▶ _EXERCISE OBJECTIVE_:
Gather every line in the records below that contains the word "Lose".

▶ _DATA EXCERPTS_:
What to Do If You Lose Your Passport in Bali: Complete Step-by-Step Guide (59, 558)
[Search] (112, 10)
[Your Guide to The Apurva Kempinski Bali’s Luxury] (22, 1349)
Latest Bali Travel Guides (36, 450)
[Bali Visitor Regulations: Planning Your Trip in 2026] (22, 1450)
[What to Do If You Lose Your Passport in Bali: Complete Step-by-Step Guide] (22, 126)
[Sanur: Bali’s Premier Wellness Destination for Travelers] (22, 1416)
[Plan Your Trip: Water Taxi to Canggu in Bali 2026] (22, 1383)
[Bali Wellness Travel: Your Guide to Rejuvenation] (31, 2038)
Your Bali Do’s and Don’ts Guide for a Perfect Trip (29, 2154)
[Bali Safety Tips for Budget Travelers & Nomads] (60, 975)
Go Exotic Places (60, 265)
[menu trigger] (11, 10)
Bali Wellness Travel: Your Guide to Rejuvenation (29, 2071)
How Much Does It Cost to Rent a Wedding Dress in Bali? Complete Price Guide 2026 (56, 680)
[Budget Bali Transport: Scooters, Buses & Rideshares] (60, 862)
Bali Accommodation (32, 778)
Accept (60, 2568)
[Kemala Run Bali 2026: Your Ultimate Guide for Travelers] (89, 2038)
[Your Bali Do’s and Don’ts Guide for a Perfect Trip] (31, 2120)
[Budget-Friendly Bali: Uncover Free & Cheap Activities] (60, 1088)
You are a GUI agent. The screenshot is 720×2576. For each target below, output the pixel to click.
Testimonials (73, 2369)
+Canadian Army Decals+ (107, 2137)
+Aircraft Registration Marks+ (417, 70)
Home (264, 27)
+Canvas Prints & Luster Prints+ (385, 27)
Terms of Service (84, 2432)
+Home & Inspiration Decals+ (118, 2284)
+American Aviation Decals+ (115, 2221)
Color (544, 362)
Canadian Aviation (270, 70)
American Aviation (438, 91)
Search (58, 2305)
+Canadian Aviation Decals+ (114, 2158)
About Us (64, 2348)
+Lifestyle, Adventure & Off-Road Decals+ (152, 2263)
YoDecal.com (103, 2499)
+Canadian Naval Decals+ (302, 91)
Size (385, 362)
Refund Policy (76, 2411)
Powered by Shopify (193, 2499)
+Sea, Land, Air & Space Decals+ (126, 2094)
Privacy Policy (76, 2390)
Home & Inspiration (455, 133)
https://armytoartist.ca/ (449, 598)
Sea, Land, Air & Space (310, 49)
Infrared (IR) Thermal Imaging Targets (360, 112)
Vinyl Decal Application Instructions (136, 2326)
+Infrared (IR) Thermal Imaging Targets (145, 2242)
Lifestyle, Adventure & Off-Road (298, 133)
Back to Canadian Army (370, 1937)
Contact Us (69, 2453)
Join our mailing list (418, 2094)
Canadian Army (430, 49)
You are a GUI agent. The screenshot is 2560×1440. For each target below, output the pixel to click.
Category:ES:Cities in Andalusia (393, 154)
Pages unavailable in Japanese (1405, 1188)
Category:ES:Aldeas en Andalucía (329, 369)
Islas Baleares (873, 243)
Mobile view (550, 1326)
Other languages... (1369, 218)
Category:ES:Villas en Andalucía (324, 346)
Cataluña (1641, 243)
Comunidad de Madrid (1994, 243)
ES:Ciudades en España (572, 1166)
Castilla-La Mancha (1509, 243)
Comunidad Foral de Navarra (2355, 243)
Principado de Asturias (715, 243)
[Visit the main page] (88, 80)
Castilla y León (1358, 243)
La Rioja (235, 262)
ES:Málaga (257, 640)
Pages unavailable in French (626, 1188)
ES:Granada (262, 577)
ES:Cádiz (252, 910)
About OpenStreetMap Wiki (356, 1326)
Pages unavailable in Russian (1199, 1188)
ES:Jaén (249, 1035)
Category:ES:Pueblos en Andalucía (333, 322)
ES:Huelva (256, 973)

▶ _ANSWER SECTION_:
What to Do If You Lose Your Passport in Bali: Complete Step-by-Step Guide (59, 558)
[What to Do If You Lose Your Passport in Bali: Complete Step-by-Step Guide] (22, 126)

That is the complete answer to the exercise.